San Diego

3 San Diego Veterans Return to Normandy 75 Years After D-Day

Three World War II veterans from San Diego County are among the dwindling number of heroes who have returned to Normandy for commemorations marking the 75th anniversary of D-Day.

Sydney Walton, Jack Port, and Tom Rice are up in age, but filled with spirit as they mark both the sacrifice and success of what remains the largest air, sea and land invasion in military history.

Tom Rice was a paratrooper in Normandy. He's continued jumping out of airplanes to mark D-Day all these decades later and made the jump in Normandy this week in honor of the anniversary.

“I jumped for the good guys that were lost, never returned, that did survive, but could never talk about it,” Rice told NBC News.

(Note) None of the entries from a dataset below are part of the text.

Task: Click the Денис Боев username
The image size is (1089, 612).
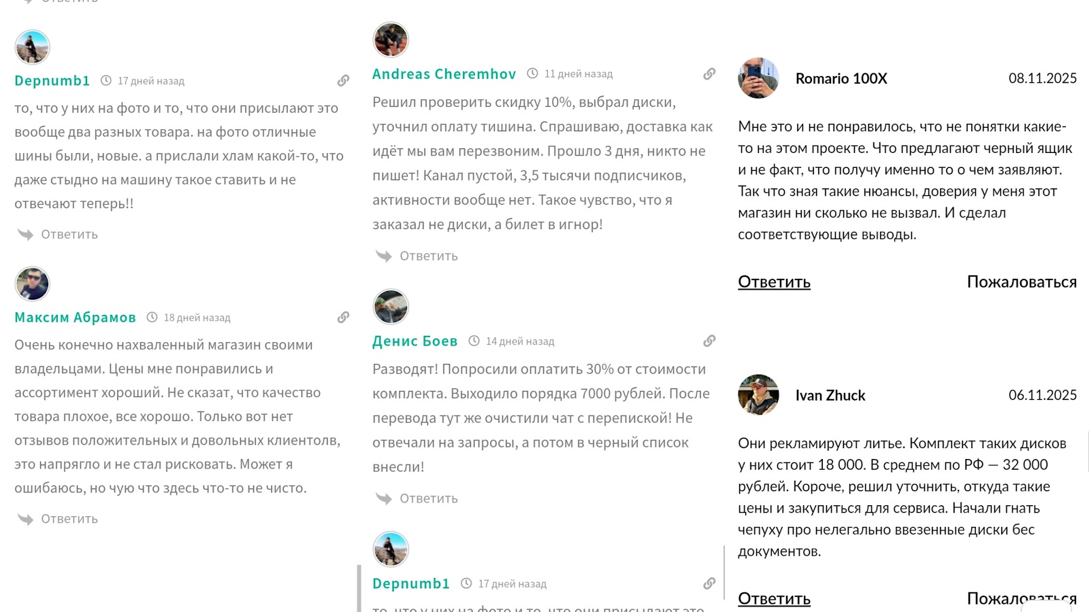Action: [415, 341]
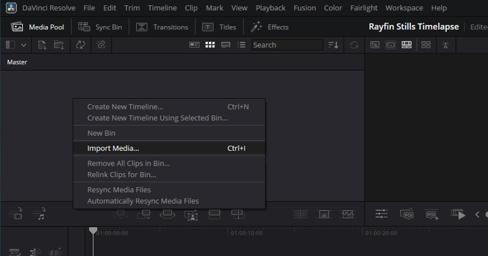Open the Effects panel

(x=270, y=27)
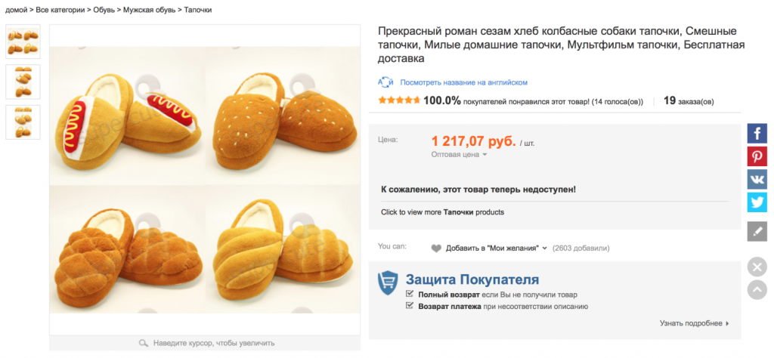Viewport: 774px width, 358px height.
Task: Share the product on Facebook
Action: click(x=757, y=134)
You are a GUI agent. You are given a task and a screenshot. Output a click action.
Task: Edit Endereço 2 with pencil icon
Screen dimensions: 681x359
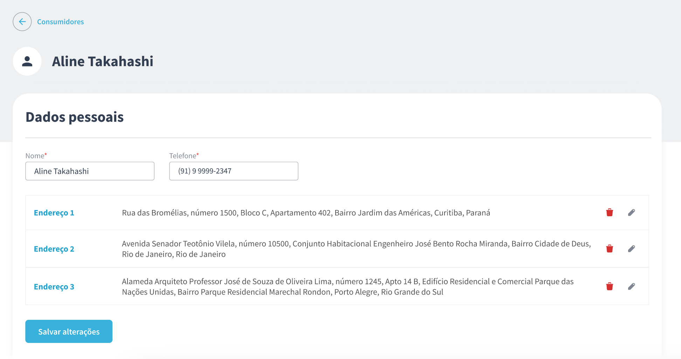click(631, 249)
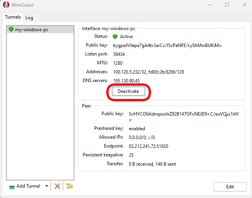The height and width of the screenshot is (198, 252).
Task: Click the interface public key value
Action: click(167, 45)
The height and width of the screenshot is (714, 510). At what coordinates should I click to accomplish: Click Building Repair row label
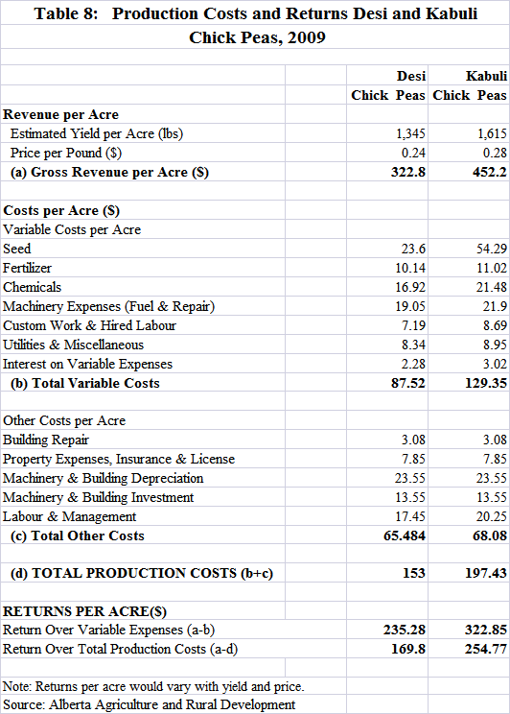coord(46,440)
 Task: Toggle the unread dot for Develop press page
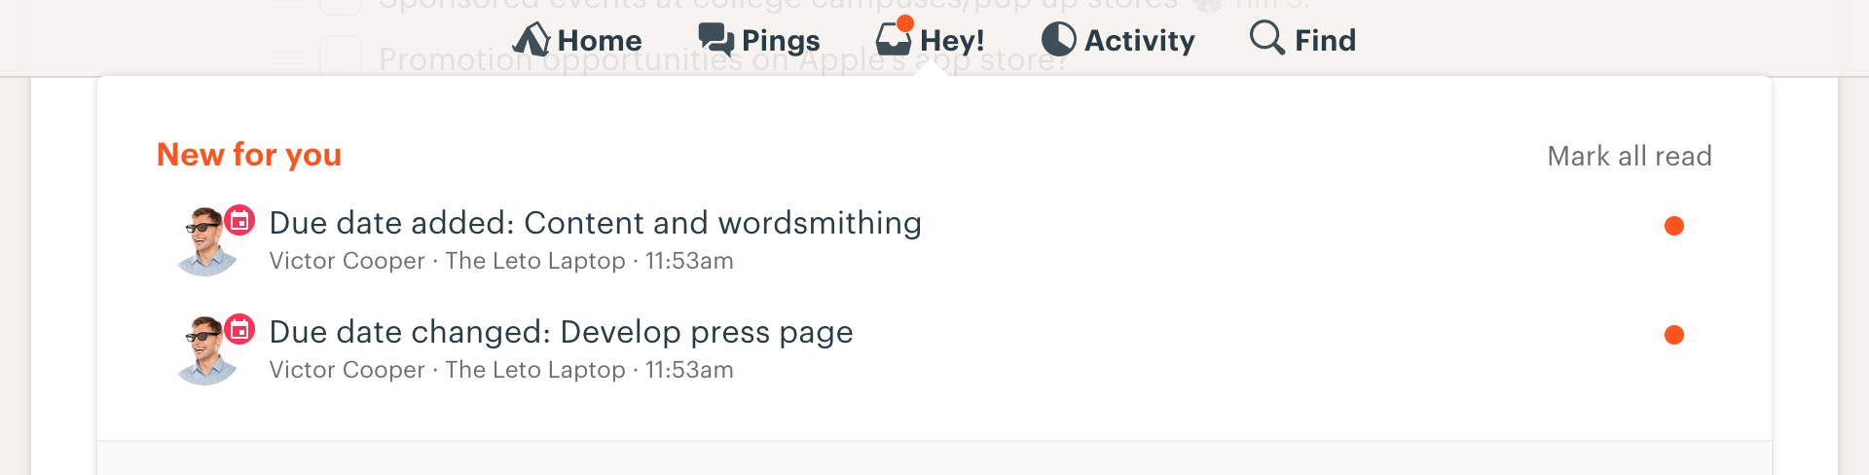click(1674, 335)
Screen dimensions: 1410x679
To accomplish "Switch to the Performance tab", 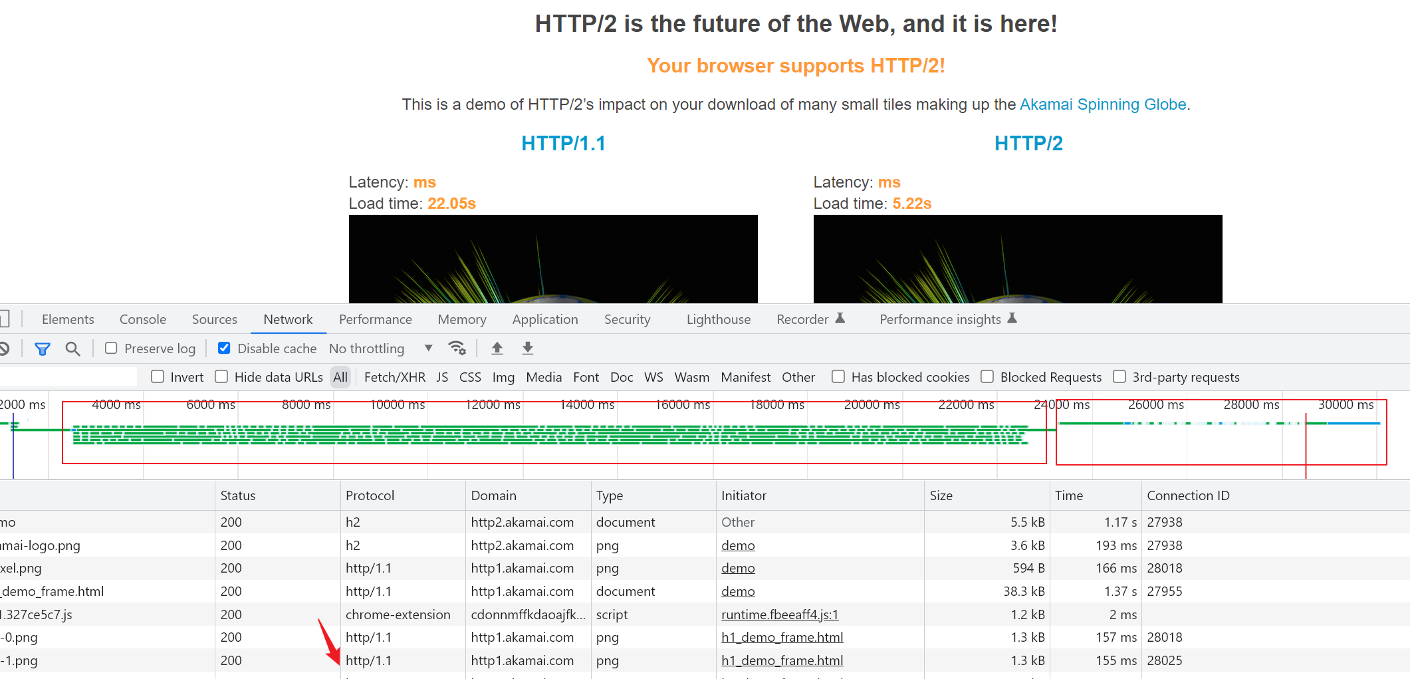I will tap(376, 319).
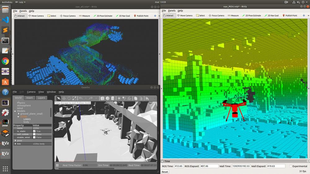This screenshot has height=174, width=310.
Task: Pause the Gazebo simulation
Action: coord(57,165)
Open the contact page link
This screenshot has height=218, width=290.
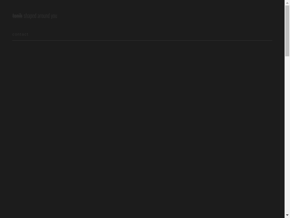pos(20,34)
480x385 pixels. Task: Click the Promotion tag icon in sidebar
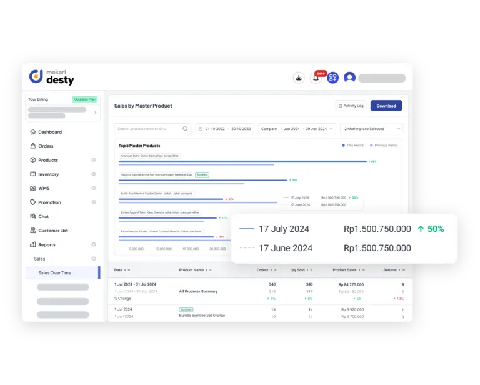click(x=33, y=203)
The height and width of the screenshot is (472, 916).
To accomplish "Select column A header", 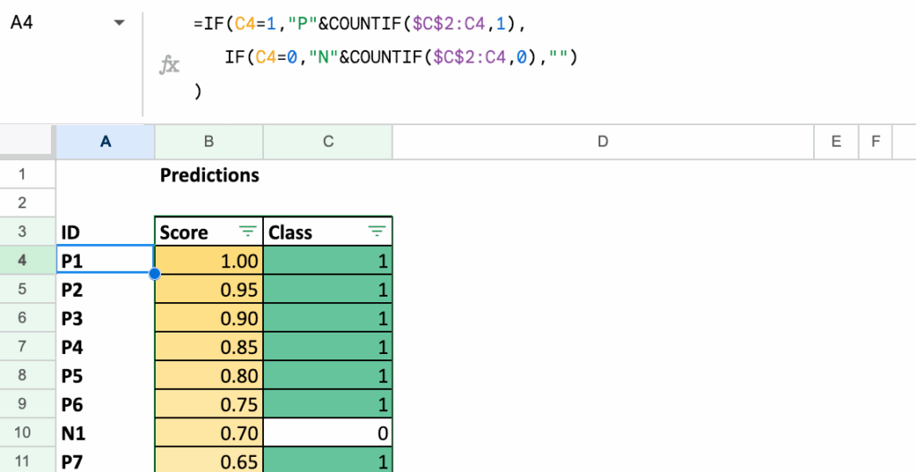I will point(106,141).
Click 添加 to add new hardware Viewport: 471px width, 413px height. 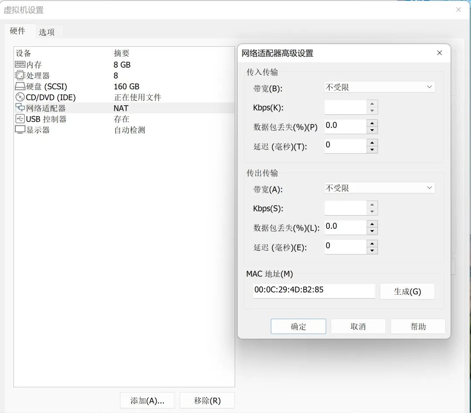click(x=147, y=400)
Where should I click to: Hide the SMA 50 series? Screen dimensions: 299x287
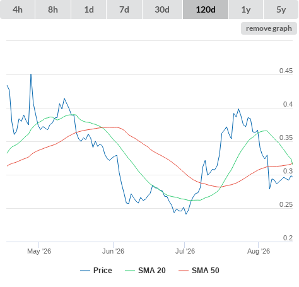pyautogui.click(x=199, y=271)
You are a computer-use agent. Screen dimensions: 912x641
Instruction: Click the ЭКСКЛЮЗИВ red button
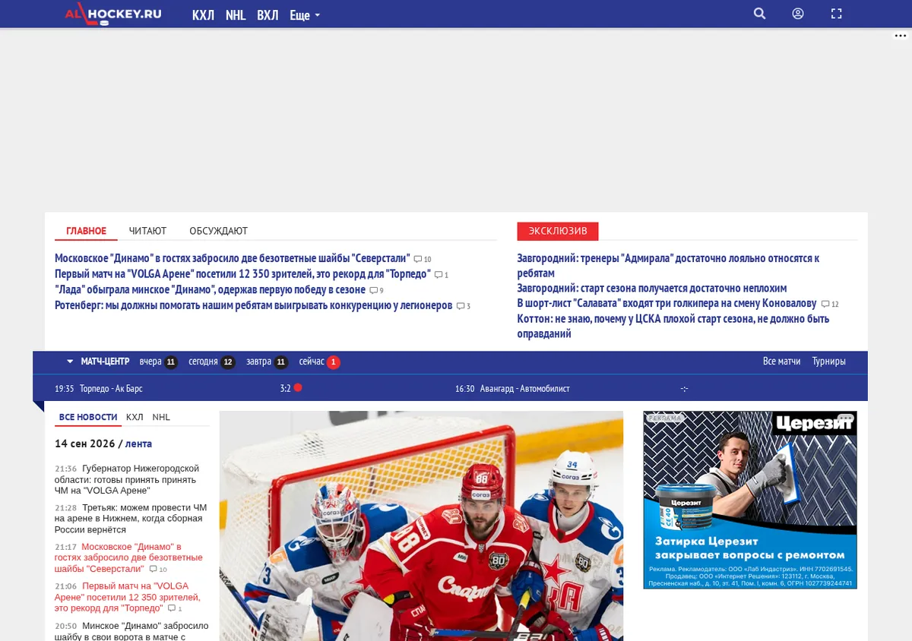(x=558, y=231)
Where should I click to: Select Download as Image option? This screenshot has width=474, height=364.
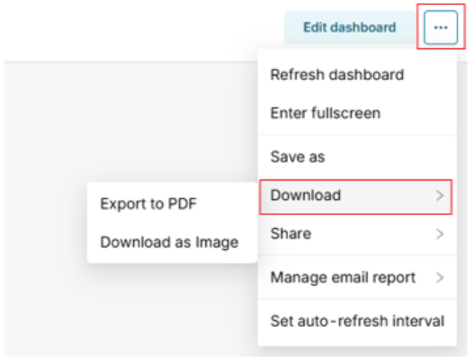[170, 242]
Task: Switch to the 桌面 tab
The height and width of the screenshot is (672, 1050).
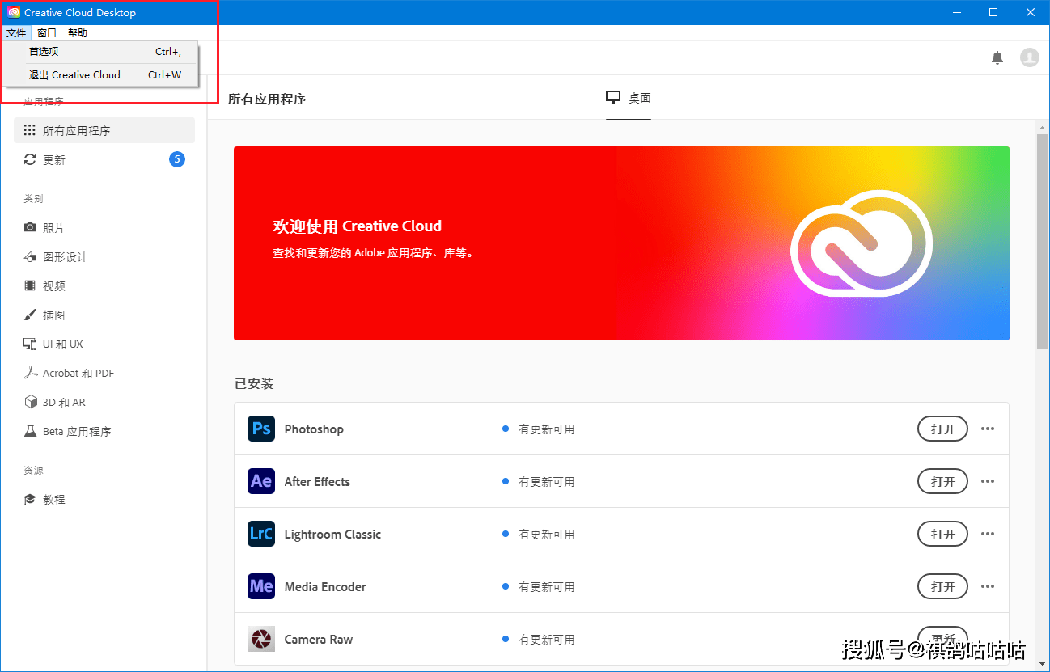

Sydney Walton, who recently celebrated his 100th Birthday, has been on a mission to travel to all 50 states as part of an effort to raise awareness about the dwindling number of veterans from that war who are still alive. He was an army medic tending to the injured during the invasion. Sadly, there were many.

In all 160,000 American and allied troops, 5,000 ships and more than 11,000 airplanes crossed the English Channel on June 6, 1944 and attacked a 50-mile stretch of German-occupied France.

And Jack Port was 22 years old when the veteran waded ashore that day with the U.S. Army 4th Division 12th Infantry Regiment.

Three of the tens of thousands of members of the U.S. military and allied forces who bravely served to change the course of history.